I have a ~$300 Dymo paperweight on my desk - it broke years ago under warranty but they wouldn’t replace it without somehow proving that I had only been using their labels (at approx 150-750% the price of other perfectly good labels).

These dorks won’t even sell me a replacement gear when their low quality plastic is the reason it broke in the first place. It’s got a D shaped slot & I haven’t been able to find a replacement.

I guess I don’t really hate on them for my situation. They made a fairly decent product (the rest of my 4XLs did very well over many years and tens of thousands of labels).

But this RFID thing is really wild, seems like maybe they are making the absolute worst possible choice here. There absolutely will be a hack around this and I expect Dymo will be stuck holding labels nobody’s willing to pay for at an even higher inventory cost.


If you're in the U.S., that sounds like it could a violation of the Magnuson-Moss Warranty Act.


And? What good does that do someone in his position? Seriously, the time and effort to pursue action is worth more than the product itself by several orders of magnitude. I am fairly certain that corporations behave this way because they know that 99.9999% of their customers will not fight for justice, and they can afford to grease a squeaky wheel or two.


It's something to use.

"Verify Company Name is denying the warranty claim in violation of the Magnuson-Moss Warranty Act?"

That will probably get them to say, "No, but we'll do a goodwill repair/exchange this one time for you."

Cost: 30 seconds to type and click send.

If they don't budge, then contact the state's Attorney General, and lodge a complaint with the FTC. I've never gone the AG route, but the FTC has an online form and it's very easy to use. When buying a vehicle and the dealer did something illegal, my state had a form that was also very easy to find and use.

It just depends if you want to be someone who accepts getting pushed over and being ignorant of their resources, or if you want to spend a few minutes and do something that might have an impact.

Everyone has leverage in one form or another; it just depends if they want to look for it.

As for suing, I've never actually had to sue any companies, because I explained how I would file, how I would win, and how I would collect what I am owed if they didn't cut a check as ordered by the court's judgment.


I am sure you can get a new gear 3d printed as long as you have the old one.


This is such a good use of the word “dorks”.
○ ○ ○ ○
**Directions:**
(A) In the Dymo discussion, which act does a commenter say the warranty denial could violate?
(B) Return the part of the Dymo discussion from "But this RFID" to "something to use.", copied word for word.
The material that comes next has no connection to the Dymo discussion.

**Collected material:**
○ ○ ○ ○
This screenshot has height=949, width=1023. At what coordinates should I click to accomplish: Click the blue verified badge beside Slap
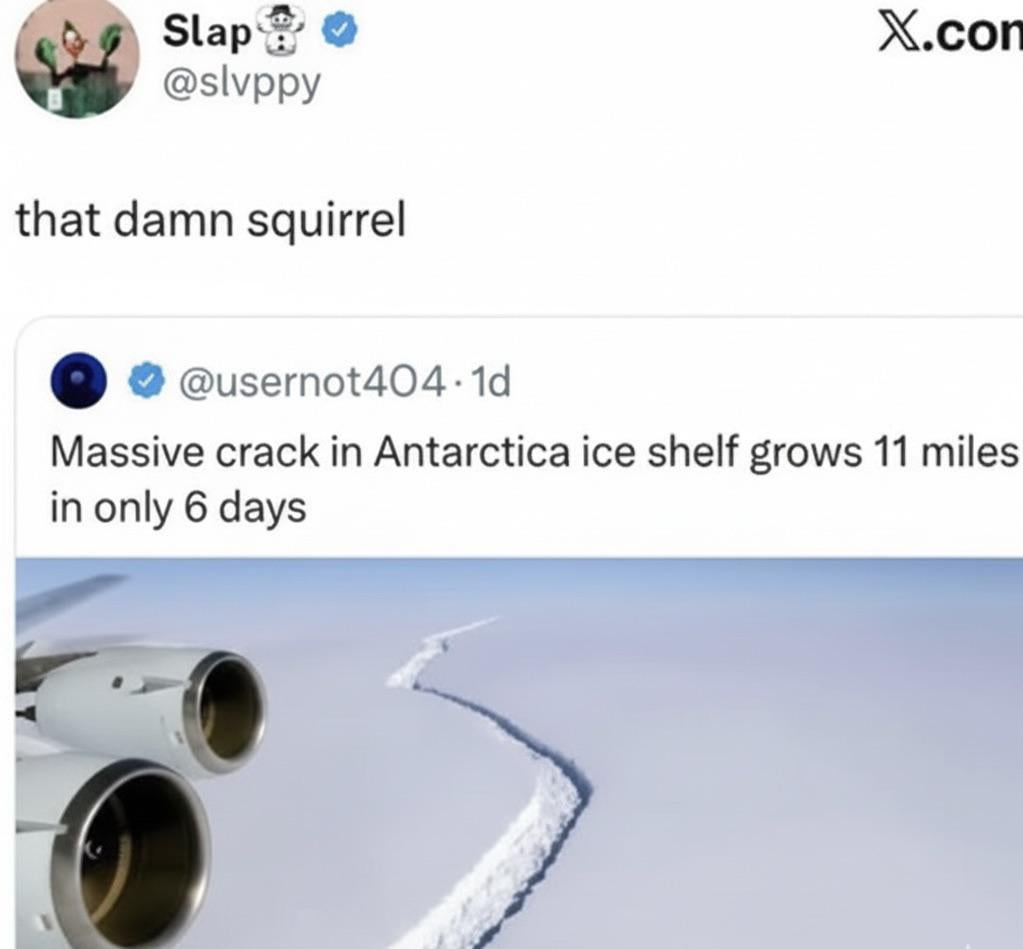(341, 31)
○ ○ ○ ○
**Responses to the exercise:**
(A) The Magnuson-Moss Warranty Act.

(B)
But this RFID thing is really wild, seems like maybe they are making the absolute worst possible choice here. There absolutely will be a hack around this and I expect Dymo will be stuck holding labels nobody’s willing to pay for at an even higher inventory cost.


If you're in the U.S., that sounds like it could a violation of the Magnuson-Moss Warranty Act.


And? What good does that do someone in his position? Seriously, the time and effort to pursue action is worth more than the product itself by several orders of magnitude. I am fairly certain that corporations behave this way because they know that 99.9999% of their customers will not fight for justice, and they can afford to grease a squeaky wheel or two.


It's something to use.